When it was all finished, the site featured physical and chemical laboratories, a lecture room, a principal’s office and five recitation rooms along with bathrooms and a spacious assembly hall.

In 1915, that makeshift schoolhouse was torn down to make way for the permanent structure that would be the face of Redondo Union for decades — a stately, six-pillared auditorium.

But the school continued to evolve and grow over the years.

Red and white were picked as its colors in 1906. The first two graduates — Albert Lerch and Mina Sanderson — were honored a year later. The High Tide newspaper began life in 1920.

In 1939, the science building joined the fray, and the campus was expanded further with the addition of a new gym, a swimming pool and new classrooms in 1952. In the 1960s, the historical auditorium was officially condemned, and a new facade took shape.

These days, the campus stretches across more than 50 acres from Pacific Coast Highway to Prospect Avenue, and modern-looking buildings dot the sloping landscape. And the school still offers prime views of the Pacific.

For whatever reason, the picturesque panoramas didn’t seem nearly as impressive when Carl Dreizler was roaming the halls as a student with dreams of becoming a pilot in the late ’60s and early ’70s.

“As an adult, I’ll walk through the campus for an event and I’m like, ‘Wow, you can see the ocean from here,’ ” says Dreizler, who at 50 owns a travel agency.
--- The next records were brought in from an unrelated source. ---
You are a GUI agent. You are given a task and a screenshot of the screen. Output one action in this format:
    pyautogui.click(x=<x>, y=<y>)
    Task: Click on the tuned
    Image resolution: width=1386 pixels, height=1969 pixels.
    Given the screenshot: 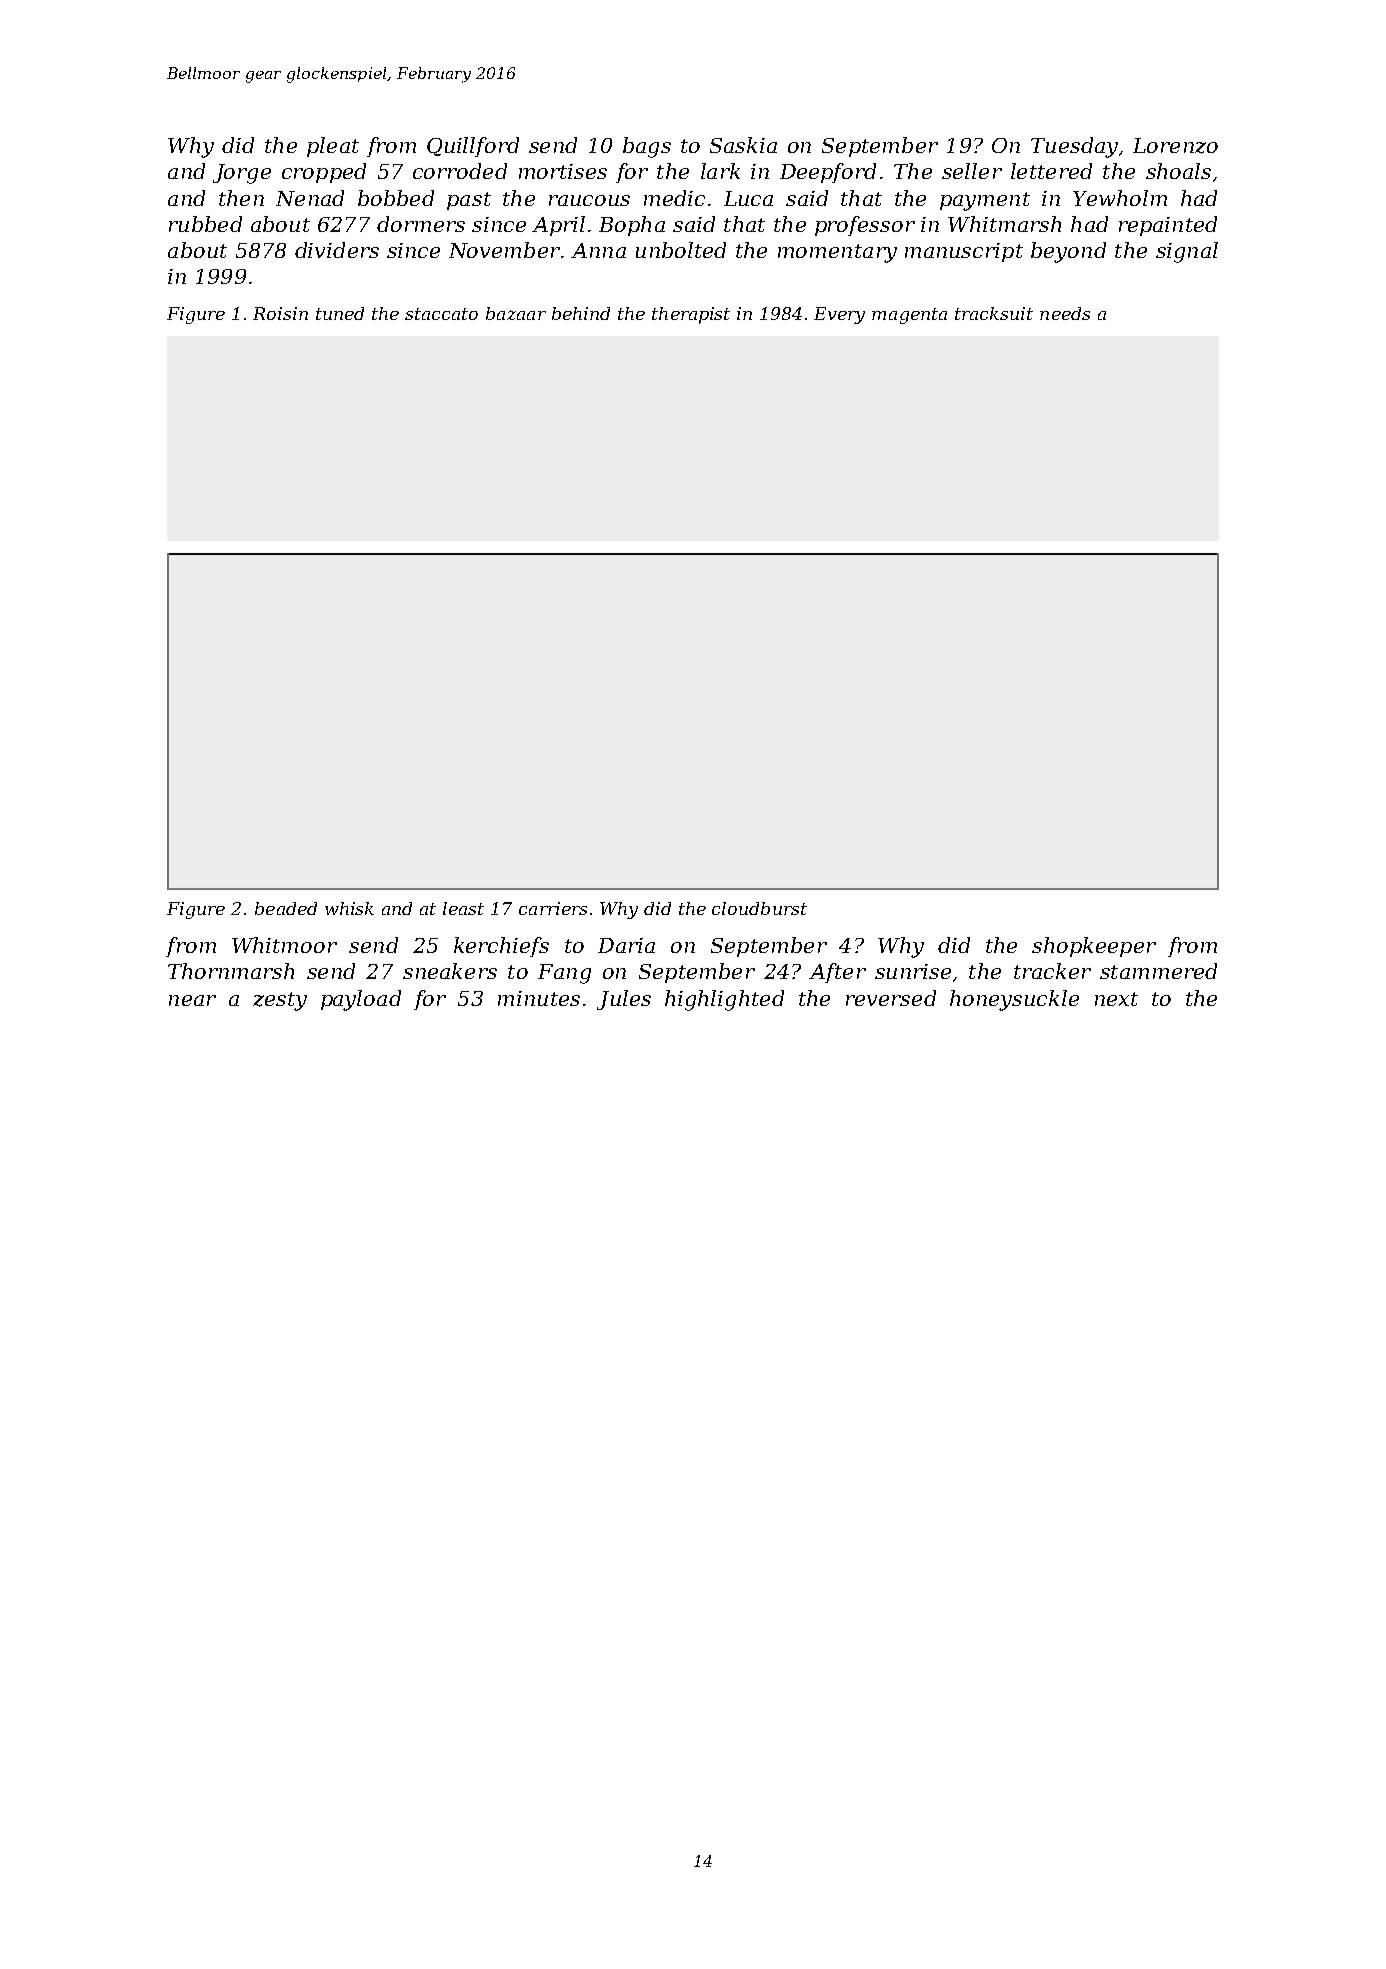 What is the action you would take?
    pyautogui.click(x=340, y=313)
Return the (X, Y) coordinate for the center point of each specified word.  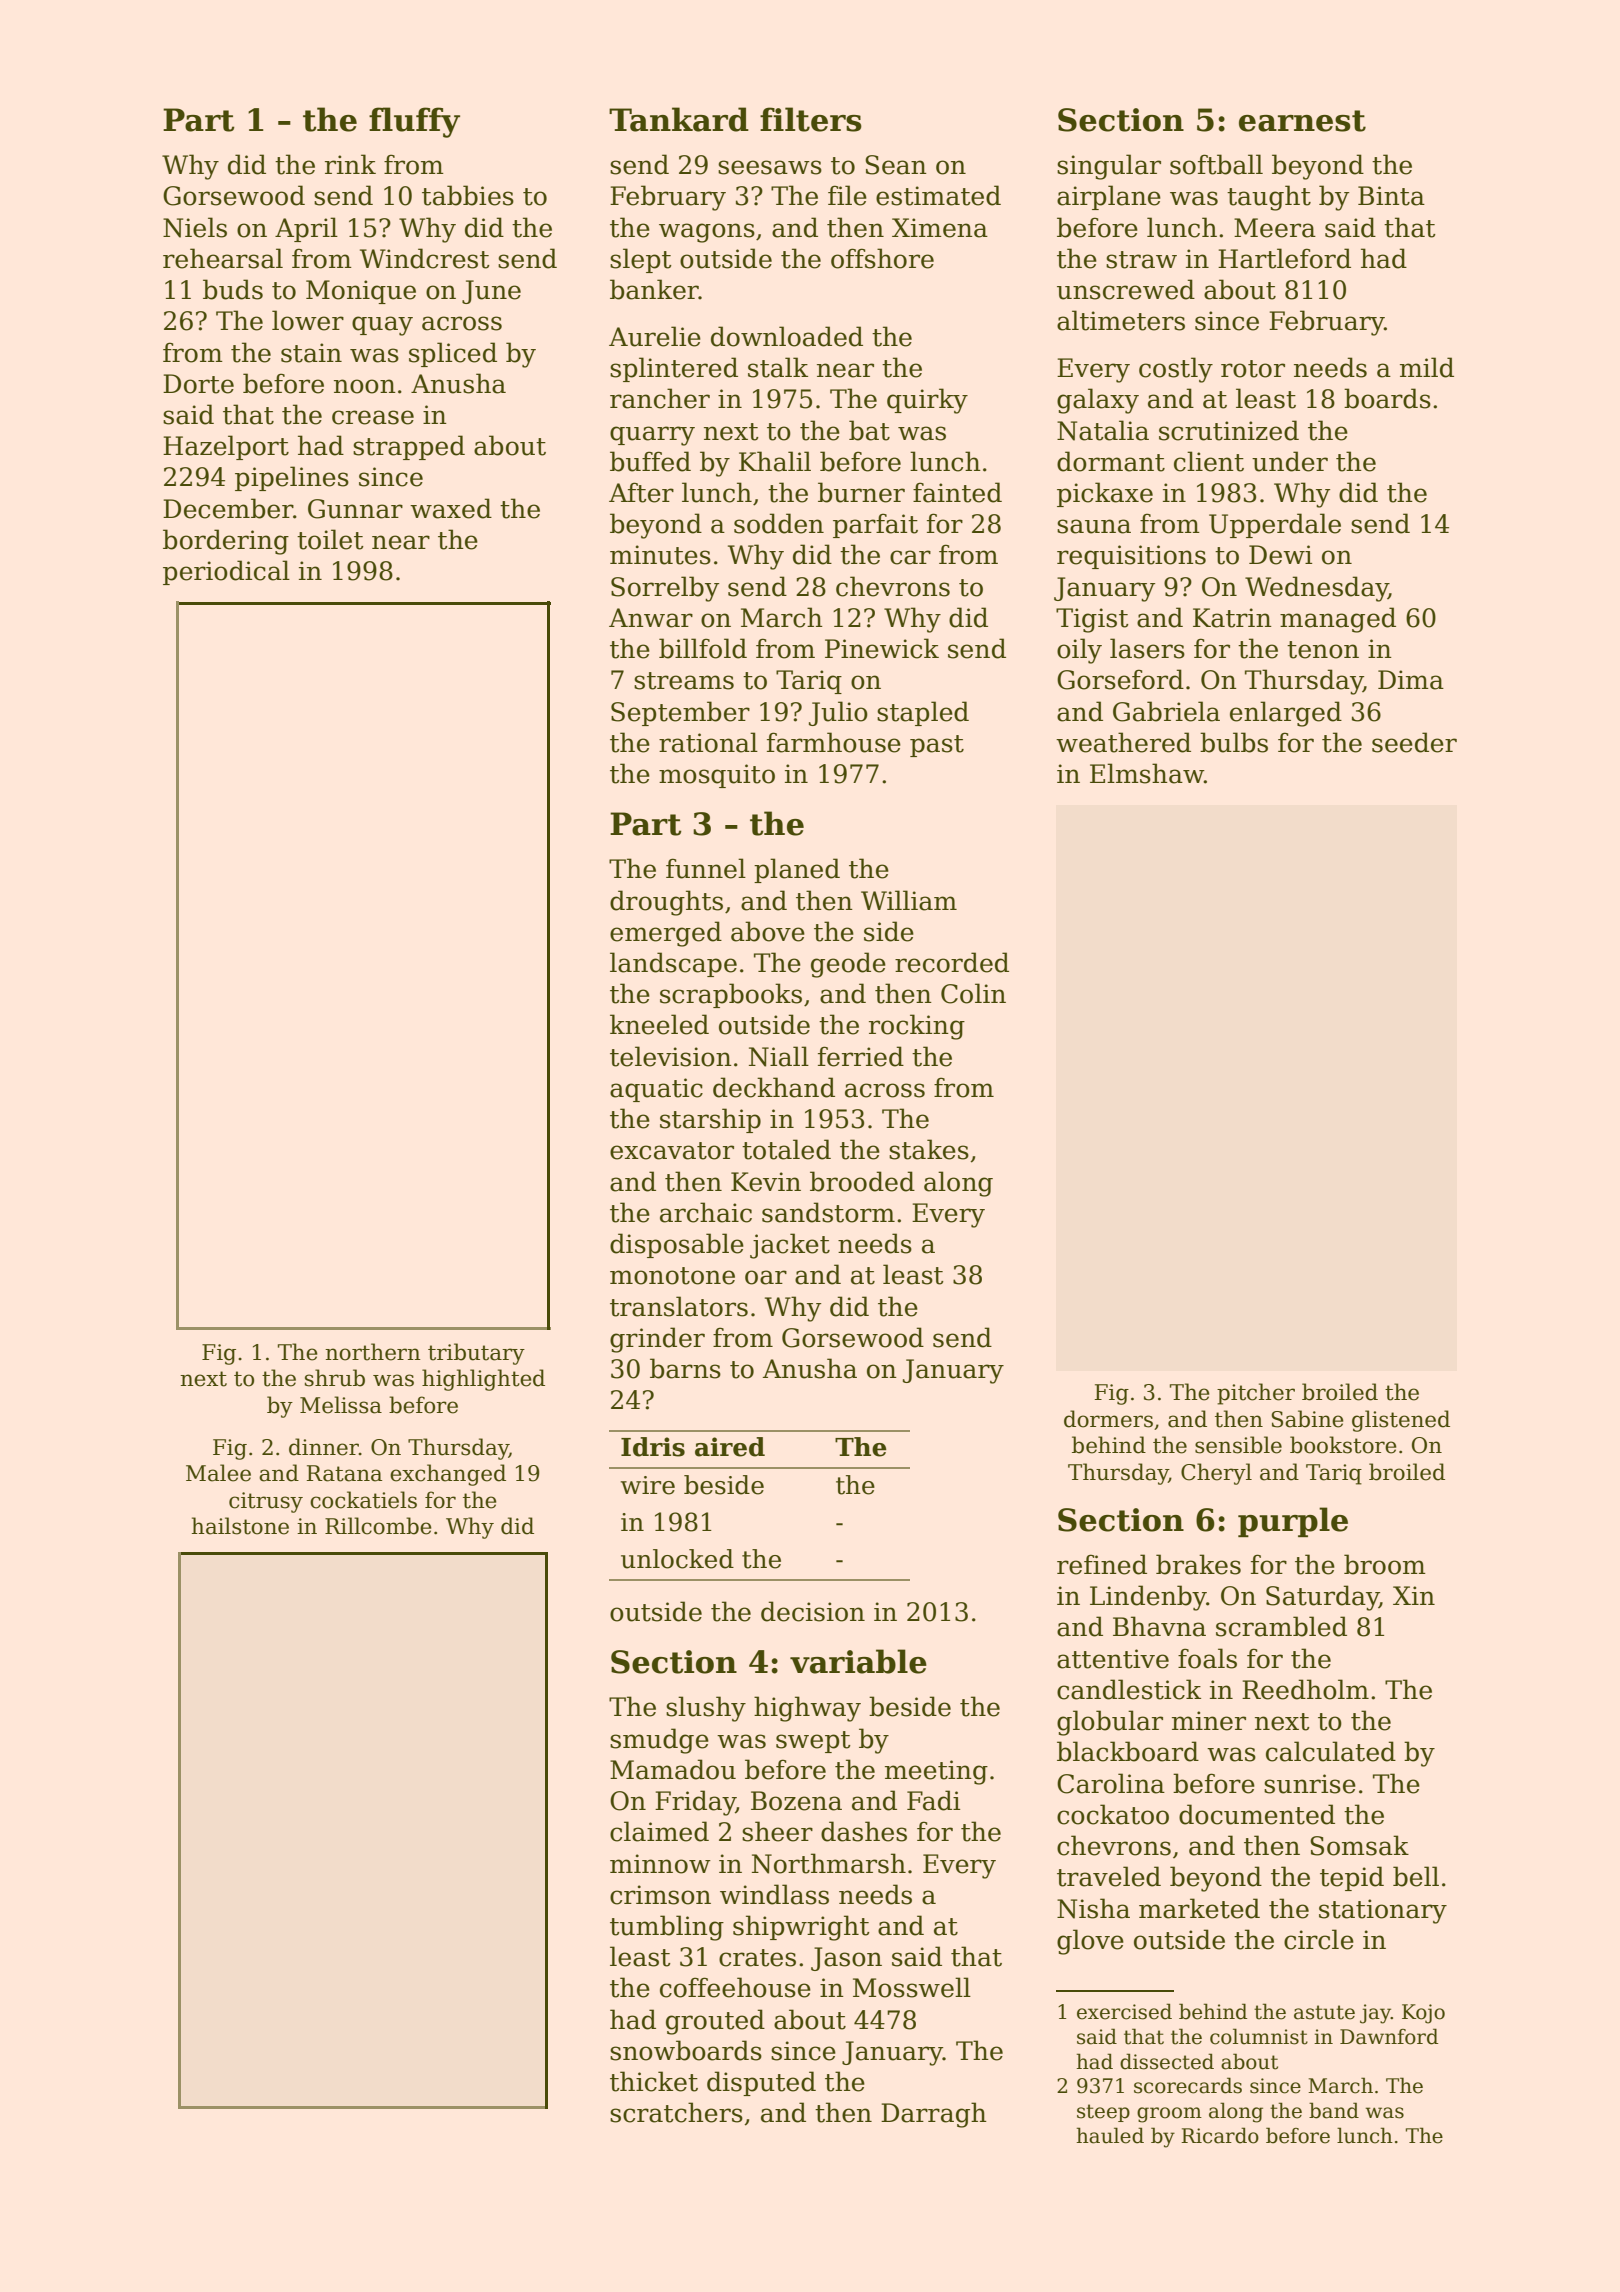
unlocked (677, 1559)
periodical (226, 572)
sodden (779, 523)
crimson (660, 1895)
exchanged (448, 1475)
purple (1293, 1522)
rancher (660, 398)
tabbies (468, 195)
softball (1216, 164)
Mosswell (912, 1987)
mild (1427, 367)
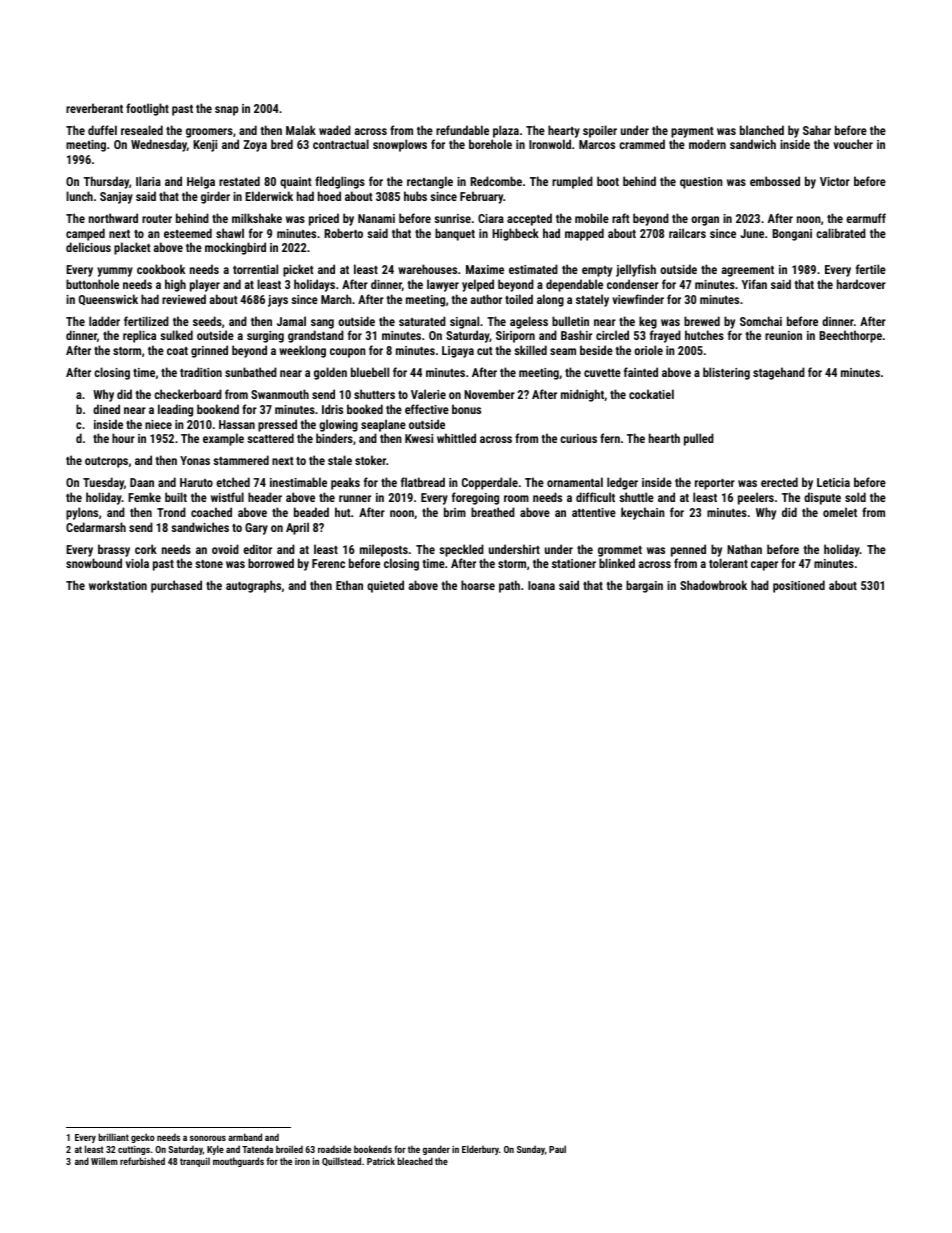 The width and height of the page is (952, 1233). Describe the element at coordinates (817, 130) in the page. I see `Sahar` at that location.
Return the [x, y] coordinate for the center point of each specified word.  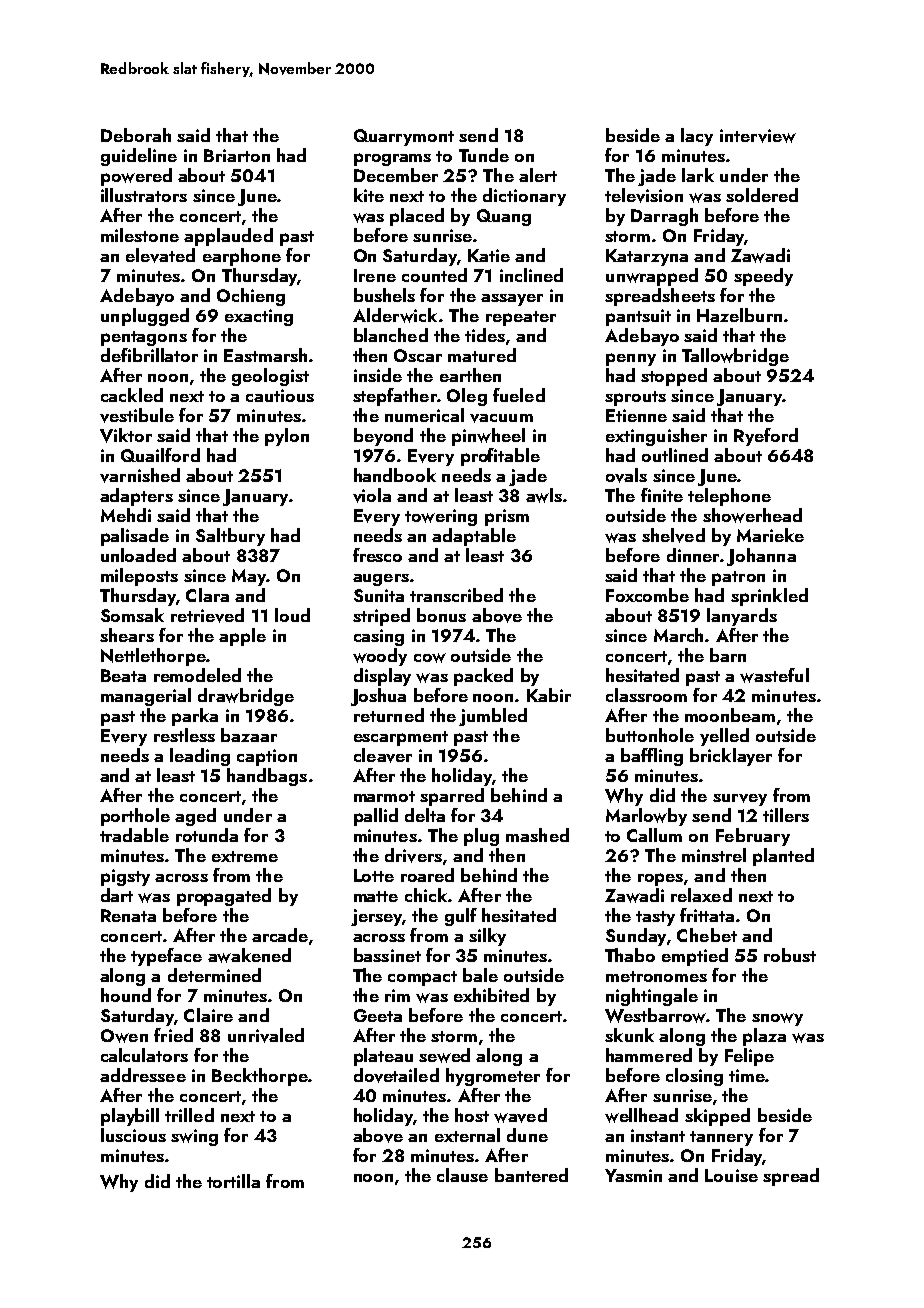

If the name “Dreizler” sounds familiar to alumni, it should. From 1962 to 1980, a Dreizler brother or sister was enrolled at RUHS every school year except 1972-73. His nephew also graduated in the mid-’90s.

Carl Dreizler has since been active with the alumni association and he still likes to show up when Redondo Union takes on its rivals in football, basketball and baseball. A quick glance around the grandstands, he says, often reveals scores of other former Sea Hawks cheering on the Red and White.

“I feel like Redondo Union isn’t something you graduate from,” Dreizler says, “it’s something that’s part of you for life.”